The present review is focused on current findings on the involvement of ethylene in seed biology. The responsiveness of seeds to ethylene depends on the species and the dormancy status, improving concentrations ranging from 0.1 to 200 μL L^-1. The signaling pathway of ethylene starts with its binding to five membrane-anchored receptors, which results in the deactivation of Constitutive Triple Response 1 (CTR1, a protein kinase) that does not exert its inhibitory effect on Ethylene Insensitive 2 (EIN2) by phosphorylating its cytosolic C-terminal domain. An analysis of germination in the presence of inhibitors of ethylene synthesis or action, and using seeds from mutant lines altered in terms of the genes involved in ethylene synthesis (acs) and the signaling pathway (etr1, ein2, ein4, ctr1 and erf1), demonstrates the involvement of ethylene in the regulation of seed dormancy.

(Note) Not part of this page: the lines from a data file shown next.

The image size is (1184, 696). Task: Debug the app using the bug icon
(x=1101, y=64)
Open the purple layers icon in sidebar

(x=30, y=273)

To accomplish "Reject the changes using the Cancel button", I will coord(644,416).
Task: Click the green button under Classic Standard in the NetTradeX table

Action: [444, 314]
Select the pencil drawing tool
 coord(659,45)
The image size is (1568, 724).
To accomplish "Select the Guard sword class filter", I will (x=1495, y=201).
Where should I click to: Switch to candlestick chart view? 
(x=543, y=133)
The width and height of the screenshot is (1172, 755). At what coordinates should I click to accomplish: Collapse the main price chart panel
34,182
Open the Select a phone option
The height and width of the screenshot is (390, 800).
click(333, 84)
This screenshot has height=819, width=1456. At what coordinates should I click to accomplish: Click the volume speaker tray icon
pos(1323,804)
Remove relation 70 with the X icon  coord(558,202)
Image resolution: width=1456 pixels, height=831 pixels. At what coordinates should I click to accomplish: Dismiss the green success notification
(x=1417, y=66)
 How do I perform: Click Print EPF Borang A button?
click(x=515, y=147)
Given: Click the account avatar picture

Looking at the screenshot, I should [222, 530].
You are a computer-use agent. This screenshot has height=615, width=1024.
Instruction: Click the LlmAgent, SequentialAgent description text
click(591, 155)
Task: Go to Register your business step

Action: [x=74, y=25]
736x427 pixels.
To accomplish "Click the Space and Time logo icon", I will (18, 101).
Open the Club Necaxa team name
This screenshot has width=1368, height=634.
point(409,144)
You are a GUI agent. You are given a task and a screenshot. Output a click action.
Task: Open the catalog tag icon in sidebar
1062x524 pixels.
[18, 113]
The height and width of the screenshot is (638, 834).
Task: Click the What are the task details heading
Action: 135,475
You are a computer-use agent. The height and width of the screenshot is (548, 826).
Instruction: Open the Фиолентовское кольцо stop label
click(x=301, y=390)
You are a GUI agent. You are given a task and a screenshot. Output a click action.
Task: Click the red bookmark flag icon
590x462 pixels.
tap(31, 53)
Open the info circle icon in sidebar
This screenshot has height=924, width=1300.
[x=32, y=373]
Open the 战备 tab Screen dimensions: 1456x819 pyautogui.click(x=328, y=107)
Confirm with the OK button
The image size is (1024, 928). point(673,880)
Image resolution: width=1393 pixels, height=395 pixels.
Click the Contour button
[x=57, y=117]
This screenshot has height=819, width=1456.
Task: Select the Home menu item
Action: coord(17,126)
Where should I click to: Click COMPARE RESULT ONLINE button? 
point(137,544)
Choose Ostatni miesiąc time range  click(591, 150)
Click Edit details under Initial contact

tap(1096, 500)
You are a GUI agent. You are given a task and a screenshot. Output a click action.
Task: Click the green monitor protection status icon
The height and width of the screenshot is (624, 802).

The promoting effect of ethylene is also regulated through crosstalk with abscisic acid (ABA) and gibberellins (GAs), essential hormones involved in seed germination and dormancy, and Reactive Oxygen Species (ROS). Using a mutant of the proteolytic N-degron pathway, Proteolysis (PRT6), the Ethylene Response Factors (ERFs) from group VII (HRE1, HRE2, RAP 2.2, RAP2.3 and RAP 2.12) have also been identified as being involved in seed insensitivity to ethylene. This review highlights the key roles of EIN2 and EIN3 in the ethylene signaling pathway and in interactions with different hormones and discusses the responsiveness of seeds to ethylene, depending on the species and the dormancy status.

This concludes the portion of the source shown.